When the party had become fairly seated around the board, and while the host was bailing out the soup from an enormous silver tureen with a tea-cup––for it did not appear that he had ever been presented in the usual way with a ladle––fishing out the floating morsels of rich callipee, with the delicate frills of his sleeves turned back, he began the conversation in the Castilian language:

“Well, amigos, we are taking our last feast together, I fear, on this little cluster of rocks, for a long time to come.”

“How!” exclaimed the padre, as he stuffed a wedge of turtle fat in his oily mouth, and opened his round black eyes to their fullest extent in manifest surprise.

Como, mi hico!” he repeated, as he passed a dirty paw over his smooth chin, and looked inquiringly.

“Yes, holy father, our good friend Don Ignaçio here has brought us somewhat startling intelligence. Capital soup, this. I shall give Babette a dollar. Yes, the eagles and vultures are after us; all the West India fleet; the Lord only knows how many ships, and brigs, and gun-boats. Glass of Madeira with you, doctor?” wiping his thin lips with a corner of the damask table-cloth as he spoke; “and they have tampered, too, with my old friends the custom-house people. Take away the tureen, Babette––and, in point of fact, I shouldn’t be the least surprised to see a swarm of those navy gentlemen off the reef here at any moment. A sharp knife, Babette, for these teal––a duck should be cut, not torn. Try that Moselle, Don Ignaçio; I know your fancy for light wines. This was given me by a Captain––’pon my soul, I forget his name; he had such a pretty wife, Madame Matilde,” glancing at the frame of miniatures on the wall; “sweet creature she was; took quite a fancy for me, I believe, and might have been sitting here at this moment, but a––really I forget her other name. However, it makes no difference: the wine is called Moselle.”

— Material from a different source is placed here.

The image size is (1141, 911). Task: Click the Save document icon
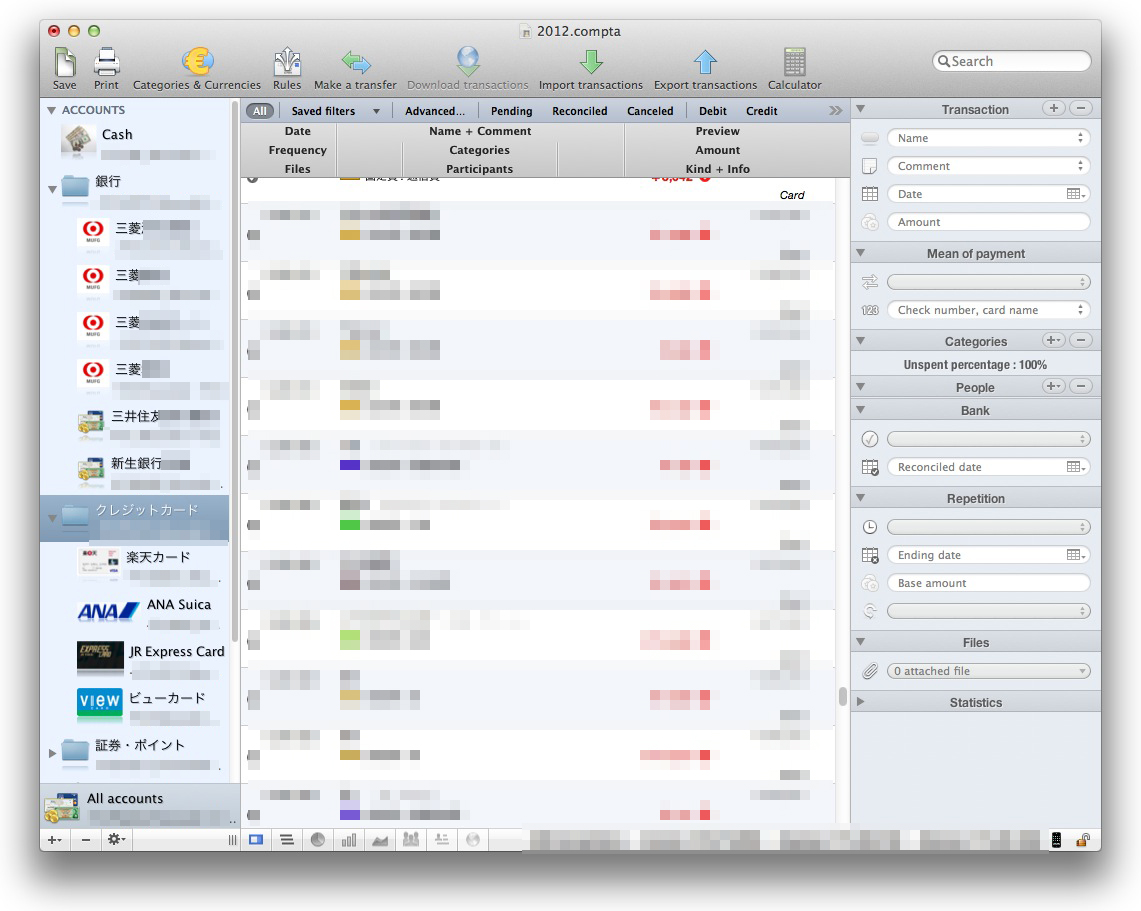(x=64, y=63)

Now be it here observed that Don Ignaçio drank very little wine or stimulants of any sort, and never by any chance a drop from any vessel which, with his single bright eye, he did not see his host first indulge in. This self-imposed sacrifice may have been owing to his diffidence, or modesty, or deference to Captain Brand, or, perhaps, other and private reasons of his own; but yet he never broke through 88 that rule of politeness and abstemiousness. Sometimes, indeed, he carried his principles so far as to refuse a meat or the fruits which his host had not partaken of, and always with a slow shake of his brown fore finger, as if he did not like even to smell the dish presented to him.

“What! not even a sip of that nectar, compadre mio?”

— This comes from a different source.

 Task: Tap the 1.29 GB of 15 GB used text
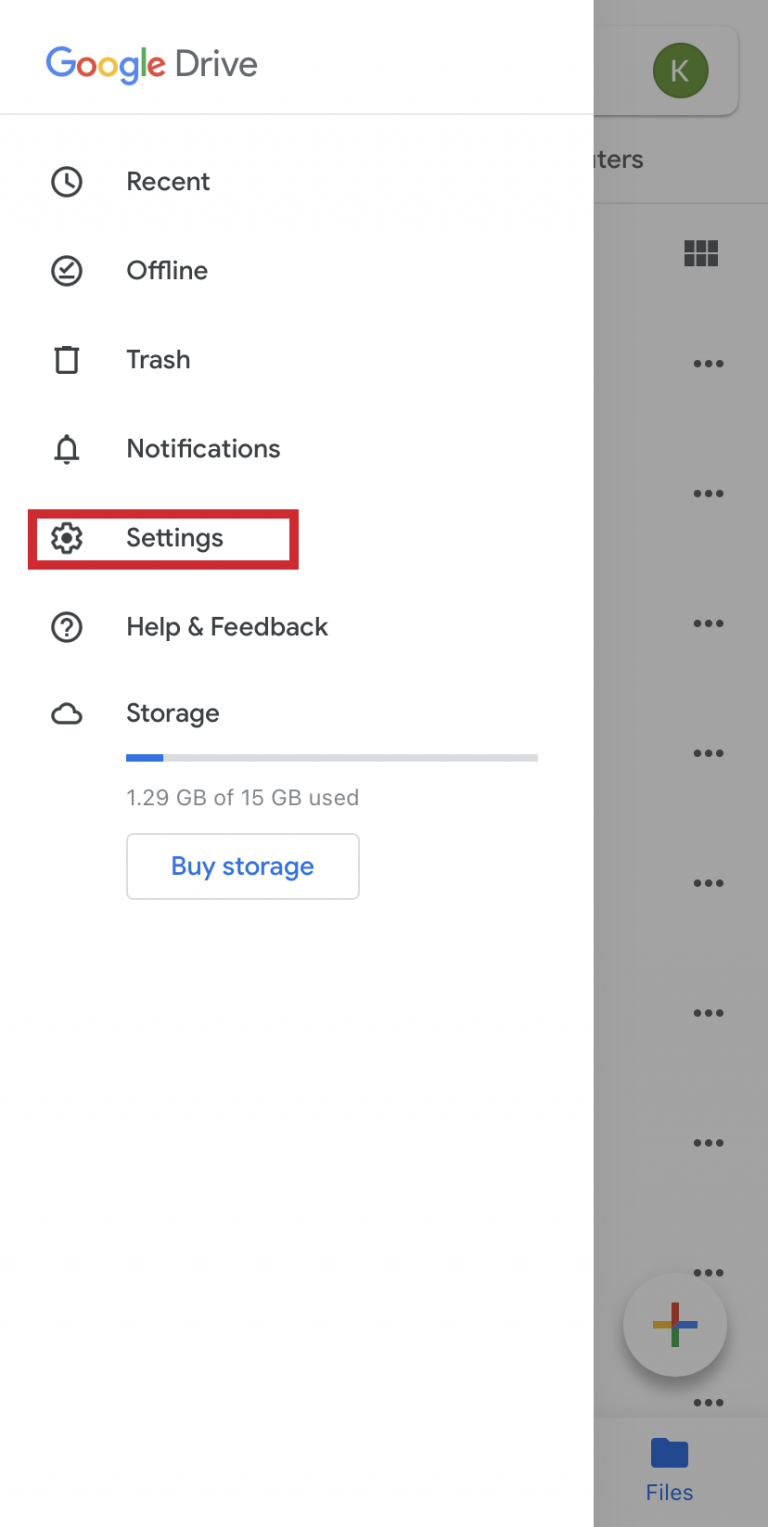point(242,797)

The compadre shook his digit, and observed that drinking nectar sometimes made people sick.

The captain laughed gayly, and said, “Bah! learning to drink does the harm, and not the art, when properly acquired.”

During all the foregoing interlude the doctor remained in his grave, calm humor, and only when the captain alluded to the lady whose husband’s name escaped him did he show signs of interest. Then his eye followed the look toward the miniature, and his jaws came together with a slight grating spasm.